Wojtek is dead right on all points, and that's the way I do things too. OK, paint pigment settles, but it has also 'weakened' the thinners, leaving it, at least after second use, only good for cleaning paint off your hands, or the outside of the airbrush or other equipment. It only takes a very small amount of paint residue to contaminate the next batch, which can not only give colour problems, but can lead to chemical reaction with the paints after spraying, due to differences in 'strengths' of the thinner. Although I agree that acrylic thinners such as the one supplied by Tamiya are horrendously expensive, isopropyl alchohol is not, relatively speaking, and that, basically, is what Tamiya thinners is!
If you use enamels, then a 2 or 5 litre bottle of White Spirit costs very little, in comparison to a very small bottle of the same stuff branded as a dedicated (paint manufacturer's) product. So, apart from re-cycling for secondary cleaning, it's not woth re-using thinners for thinning, or cleaning the internal components of an airbrush; not for the delicate requirements of modelling anyway - it will lead to accumulation of pigment deposits, and these will be more corrosive (on the parts) than 'fresh' thinners, resulting in a shortened working life of the tool, and increasing operating problems as time goes on.

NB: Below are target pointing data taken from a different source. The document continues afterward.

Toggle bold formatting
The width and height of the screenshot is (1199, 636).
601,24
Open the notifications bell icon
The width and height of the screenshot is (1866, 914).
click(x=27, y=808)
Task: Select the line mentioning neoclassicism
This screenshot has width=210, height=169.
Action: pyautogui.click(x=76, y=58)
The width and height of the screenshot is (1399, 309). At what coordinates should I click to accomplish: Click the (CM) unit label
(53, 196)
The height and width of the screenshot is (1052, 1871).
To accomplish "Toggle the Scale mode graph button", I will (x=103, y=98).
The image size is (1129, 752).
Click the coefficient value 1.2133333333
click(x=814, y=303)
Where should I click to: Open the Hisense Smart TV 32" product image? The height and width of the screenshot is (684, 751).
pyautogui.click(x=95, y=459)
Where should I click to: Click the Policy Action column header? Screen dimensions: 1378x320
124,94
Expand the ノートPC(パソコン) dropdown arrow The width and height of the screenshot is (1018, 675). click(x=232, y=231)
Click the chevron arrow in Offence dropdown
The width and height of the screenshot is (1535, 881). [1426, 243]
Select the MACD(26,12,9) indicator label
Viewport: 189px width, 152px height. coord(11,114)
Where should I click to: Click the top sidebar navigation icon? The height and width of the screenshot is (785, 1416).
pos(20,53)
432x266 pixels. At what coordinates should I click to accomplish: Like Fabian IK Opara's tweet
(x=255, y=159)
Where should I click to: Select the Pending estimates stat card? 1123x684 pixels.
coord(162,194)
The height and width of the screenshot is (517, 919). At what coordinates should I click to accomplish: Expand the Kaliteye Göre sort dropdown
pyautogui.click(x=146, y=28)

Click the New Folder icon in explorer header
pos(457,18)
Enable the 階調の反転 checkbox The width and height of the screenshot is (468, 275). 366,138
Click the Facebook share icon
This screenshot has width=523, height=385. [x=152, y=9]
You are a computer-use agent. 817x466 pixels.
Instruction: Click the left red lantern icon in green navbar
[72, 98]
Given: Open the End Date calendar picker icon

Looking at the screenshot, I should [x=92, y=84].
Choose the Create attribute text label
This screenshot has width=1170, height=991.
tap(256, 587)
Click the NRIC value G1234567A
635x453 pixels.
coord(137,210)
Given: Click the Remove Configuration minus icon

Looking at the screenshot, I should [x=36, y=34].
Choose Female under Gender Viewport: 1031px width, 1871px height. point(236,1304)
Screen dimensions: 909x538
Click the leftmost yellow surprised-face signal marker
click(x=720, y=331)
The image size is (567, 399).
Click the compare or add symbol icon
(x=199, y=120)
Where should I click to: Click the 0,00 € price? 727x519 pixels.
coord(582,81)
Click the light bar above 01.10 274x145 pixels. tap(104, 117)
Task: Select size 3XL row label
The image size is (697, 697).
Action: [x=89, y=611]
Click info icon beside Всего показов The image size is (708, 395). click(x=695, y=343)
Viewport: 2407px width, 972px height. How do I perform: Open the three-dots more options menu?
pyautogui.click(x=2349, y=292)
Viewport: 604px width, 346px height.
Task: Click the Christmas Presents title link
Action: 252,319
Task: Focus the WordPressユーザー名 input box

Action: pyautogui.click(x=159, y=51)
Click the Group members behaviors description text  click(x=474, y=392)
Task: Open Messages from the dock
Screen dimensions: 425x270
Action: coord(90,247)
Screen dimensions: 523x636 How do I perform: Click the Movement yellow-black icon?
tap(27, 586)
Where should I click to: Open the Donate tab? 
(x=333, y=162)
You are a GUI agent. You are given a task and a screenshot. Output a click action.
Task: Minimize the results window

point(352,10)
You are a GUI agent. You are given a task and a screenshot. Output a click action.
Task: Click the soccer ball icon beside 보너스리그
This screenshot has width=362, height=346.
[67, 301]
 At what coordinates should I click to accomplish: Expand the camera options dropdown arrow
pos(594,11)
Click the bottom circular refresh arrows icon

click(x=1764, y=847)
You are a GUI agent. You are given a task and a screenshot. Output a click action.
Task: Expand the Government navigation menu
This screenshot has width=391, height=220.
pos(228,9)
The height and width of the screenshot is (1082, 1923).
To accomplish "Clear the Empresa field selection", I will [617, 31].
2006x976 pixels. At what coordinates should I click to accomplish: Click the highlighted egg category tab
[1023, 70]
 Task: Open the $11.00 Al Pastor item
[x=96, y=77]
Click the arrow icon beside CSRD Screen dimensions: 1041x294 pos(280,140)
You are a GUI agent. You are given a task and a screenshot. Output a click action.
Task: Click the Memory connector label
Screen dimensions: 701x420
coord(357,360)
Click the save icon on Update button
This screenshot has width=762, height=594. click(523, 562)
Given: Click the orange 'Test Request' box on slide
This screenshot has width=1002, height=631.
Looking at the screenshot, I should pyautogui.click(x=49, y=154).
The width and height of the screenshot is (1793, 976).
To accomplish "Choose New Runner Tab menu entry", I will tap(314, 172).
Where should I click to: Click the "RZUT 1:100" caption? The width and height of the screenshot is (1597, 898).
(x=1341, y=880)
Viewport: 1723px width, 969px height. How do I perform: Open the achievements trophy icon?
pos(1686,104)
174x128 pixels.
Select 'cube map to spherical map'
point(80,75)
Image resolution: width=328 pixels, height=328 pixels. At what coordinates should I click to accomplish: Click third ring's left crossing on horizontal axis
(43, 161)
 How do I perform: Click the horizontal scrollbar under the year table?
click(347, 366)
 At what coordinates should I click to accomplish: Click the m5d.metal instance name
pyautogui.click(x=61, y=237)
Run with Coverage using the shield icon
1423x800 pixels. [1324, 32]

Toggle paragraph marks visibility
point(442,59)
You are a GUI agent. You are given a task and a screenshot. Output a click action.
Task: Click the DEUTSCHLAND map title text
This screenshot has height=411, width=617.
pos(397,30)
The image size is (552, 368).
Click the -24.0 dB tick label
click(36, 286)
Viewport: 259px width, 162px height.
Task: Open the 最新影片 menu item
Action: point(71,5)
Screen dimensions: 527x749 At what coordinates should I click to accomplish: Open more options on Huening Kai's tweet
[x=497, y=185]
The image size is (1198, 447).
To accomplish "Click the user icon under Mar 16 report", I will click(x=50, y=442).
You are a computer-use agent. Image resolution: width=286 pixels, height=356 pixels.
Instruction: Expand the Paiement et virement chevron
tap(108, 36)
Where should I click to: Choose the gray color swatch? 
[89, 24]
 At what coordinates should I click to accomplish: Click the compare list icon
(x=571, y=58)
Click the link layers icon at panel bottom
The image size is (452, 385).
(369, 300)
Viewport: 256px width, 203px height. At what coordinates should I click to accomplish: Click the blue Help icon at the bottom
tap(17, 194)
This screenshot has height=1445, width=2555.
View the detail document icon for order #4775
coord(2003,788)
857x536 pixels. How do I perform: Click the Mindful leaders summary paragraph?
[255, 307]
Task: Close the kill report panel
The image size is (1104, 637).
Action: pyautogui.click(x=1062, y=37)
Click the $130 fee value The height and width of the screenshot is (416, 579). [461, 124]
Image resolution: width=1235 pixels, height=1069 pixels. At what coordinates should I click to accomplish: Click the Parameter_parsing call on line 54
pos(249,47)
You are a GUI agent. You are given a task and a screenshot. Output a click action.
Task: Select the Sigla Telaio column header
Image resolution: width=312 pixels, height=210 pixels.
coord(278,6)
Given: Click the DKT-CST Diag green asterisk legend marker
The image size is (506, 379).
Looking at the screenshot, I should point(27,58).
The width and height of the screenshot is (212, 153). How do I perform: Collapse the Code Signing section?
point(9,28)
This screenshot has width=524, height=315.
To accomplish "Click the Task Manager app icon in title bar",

In photography, when it was all film, the film was the cheapest single item in the overall process, so it was always the norm to shoot off rolls of film, knowing that at least one or two shots would be 'the' ones, rather than shoot only half a roll and miss the 'dream shot'. It's the same with thinners - it's the cheapest item, overall, in modelling, so don't b*gg*r about trying to save half a cent at the expense of a good result - dump the bl**dy stuff!! (In an 'environmentally friendly' way of course!).